What to produce: Could you please return each line of the data that has the word "width"?

Material supplied:
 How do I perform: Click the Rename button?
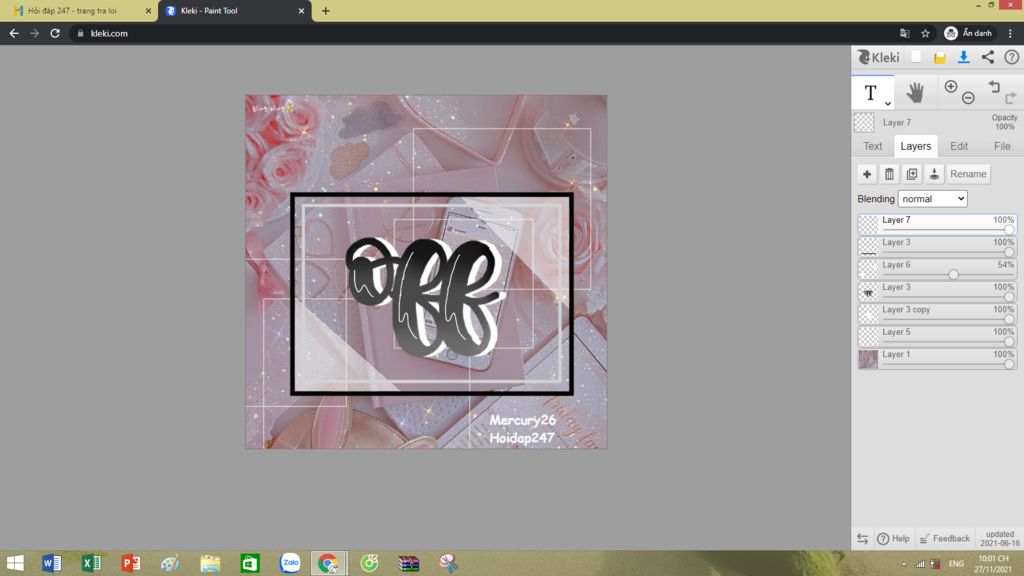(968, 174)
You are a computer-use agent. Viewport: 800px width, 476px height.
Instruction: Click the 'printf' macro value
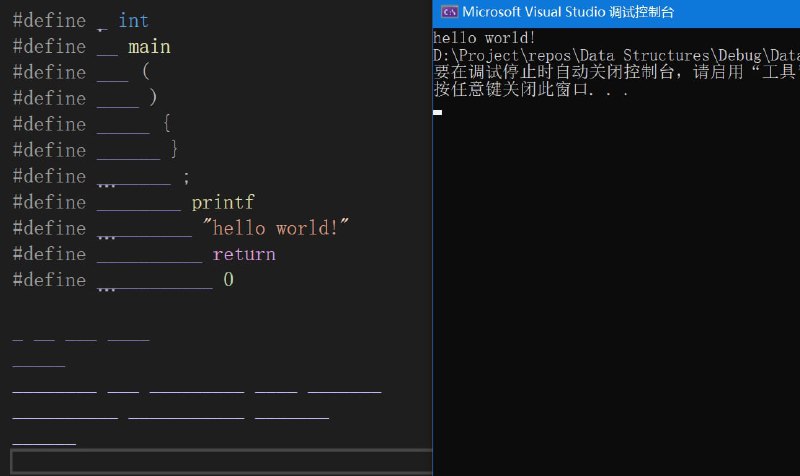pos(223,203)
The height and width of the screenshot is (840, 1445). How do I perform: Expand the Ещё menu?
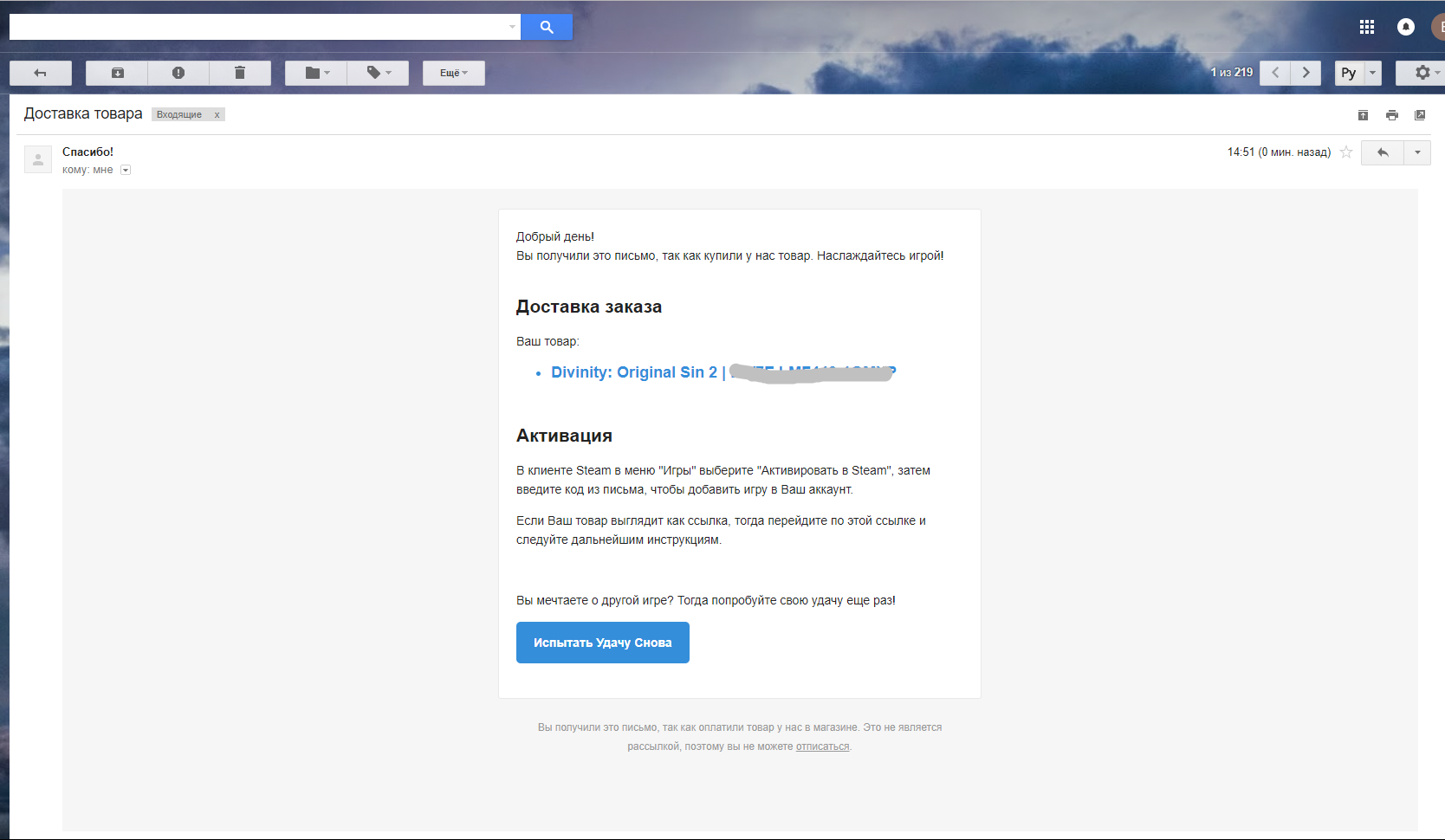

Solved exercise:
You are a computer-use agent. Viewport: 800px width, 476px height.
The height and width of the screenshot is (840, 1445). How do I perform: Expand the Ещё menu?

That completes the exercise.